Si l’eau est abondante sur notre planète, commence par écrire David Blanchon dans L’Atlas mondial de l’eau, Défendre et partager notre bien commun (1) (3e édition), si 97,5 % de l’eau présente sur Terre est salée, les stocks d’eau douce restent considérables, plus de 40 millions de km3, dont 28 M dans l’inlandsis de l’Antarctique et 2,6 M dans celui du Groenland. Il s’agit de stocks très inégalement répartis et non de flux ; l’essentiel des eaux étant stocké dans les lacs (123 000 km3) et les fleuves (1 300 km3), les eaux souterraines constituant moins de 10 M de km3. 9 pays détiennent plus de 60 % des ressources, parmi lesquels seuls la Russie, le Brésil, le Canada, la Colombie, le RD Congo et l’Indonésie en disposent d’abondantes, les États-Unis d’importantes.
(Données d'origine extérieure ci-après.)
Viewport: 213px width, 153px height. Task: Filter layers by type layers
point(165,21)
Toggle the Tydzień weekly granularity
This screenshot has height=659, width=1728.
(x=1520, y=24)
À eux deux, les géants démographiques que sont la Chine et l’Inde dont la population devrait atteindre 3 millards d’habitants à l’horizon 2050, ne possèdent que 10 % des ressources mondiales d’eau. Au-delà des ressources, c’est la capacité des États à « produire » de l’eau et à l’acheminer au consommateur là où il faut et quand il faut, qui importe. Sur ces bases a été élaboré un indice de pauvreté en eau (IPE). 18 pays africains, 2 pays arabes du Moyen-Orient et un pays asiatique sont en situation critique. À l’opposé, les pays disposant de l’indice le plus faible de pauvreté sont rares : Canada, Chili, Grande-Bretagne, France, Pays-Bas, Norvège, Suède, Finlande, Suisse, Autriche, République tchèque, Slovaquie, Slovénie et Nouvelle-Zélande (soit 11 en Europe). La viabilité temporelle et spatiale des précipitations, des débits et des zones climatiques explique la diversité, la richesse et la fragilité des milieux aquatiques.
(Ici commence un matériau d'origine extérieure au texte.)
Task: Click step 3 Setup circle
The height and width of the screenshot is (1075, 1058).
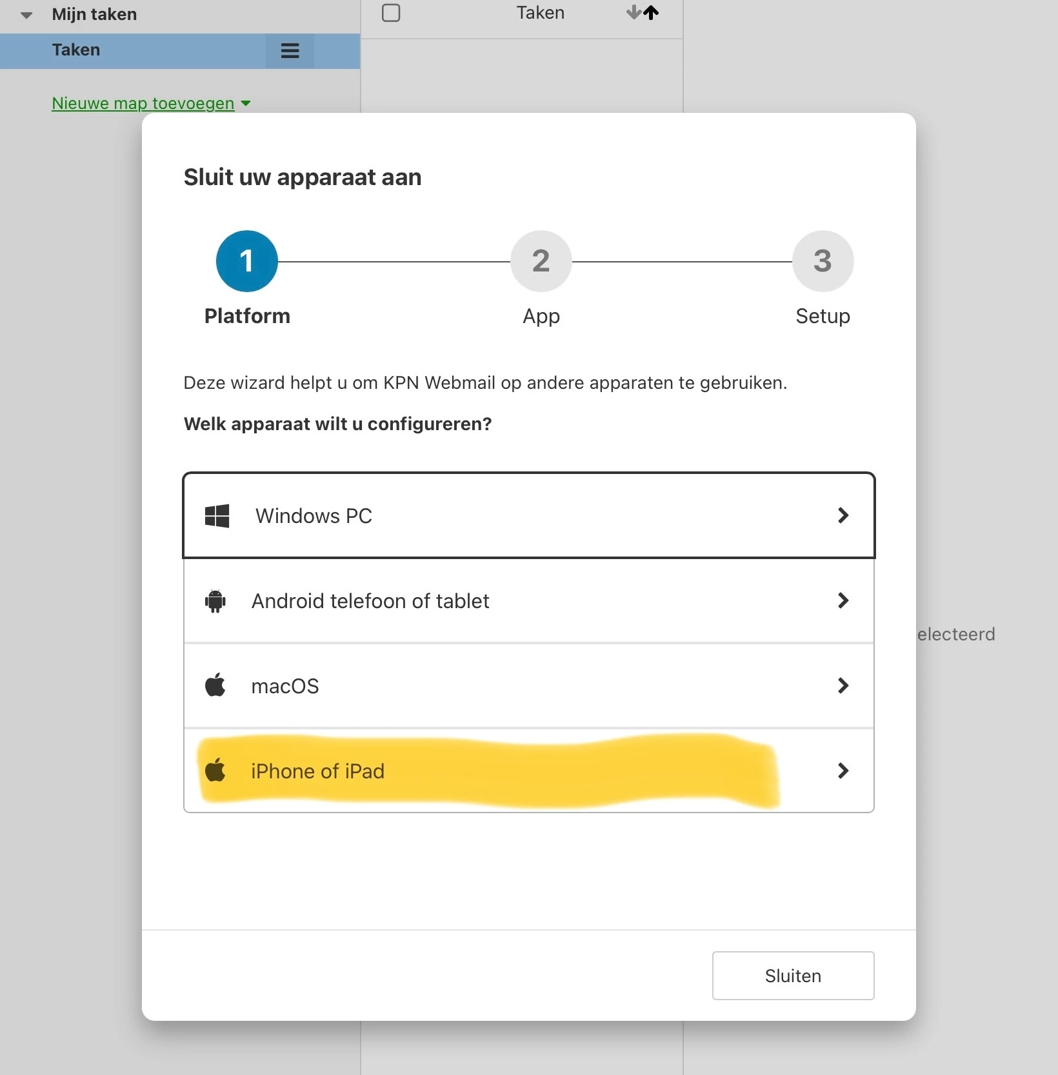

D’un point de vue plus géopolitique, ce qui est intéressant à repérer, c’est la carte des pays en situation de pénurie, c’est-à-dire disposant de moins de 1 000 m3/habitant/an, où l’on trouve tous les pays du Maghreb, du Machrek et de la Péninsule arabique, ainsi que l’Afrique du Sud et le Kenya. Les pays en situation de stress hydrique – entre 1 000 et 1 700 m3/habitant/an – sont ceux d’Asie du Sud (Inde, Pakistan, Bangladesh), une partie de l’Asie centrale, le Nigeria, la Corne de l’Afrique et en Europe, la Pologne et une portion de l’Europe centrale. Mais quasiment les trois-quarts des habitants des pays arabes vivent en dessous du seuil de pénurie fixé en dessous de 1 000 m3, et près de la moitié d’entre eux dans une situation critique sous les 500 m3 ! En dehors de diverses pollutions d’origines agricole, industrielle et urbaine, les risques dûs à l’eau sont constitués surtout par les inondations et les maladies liées à l’eau.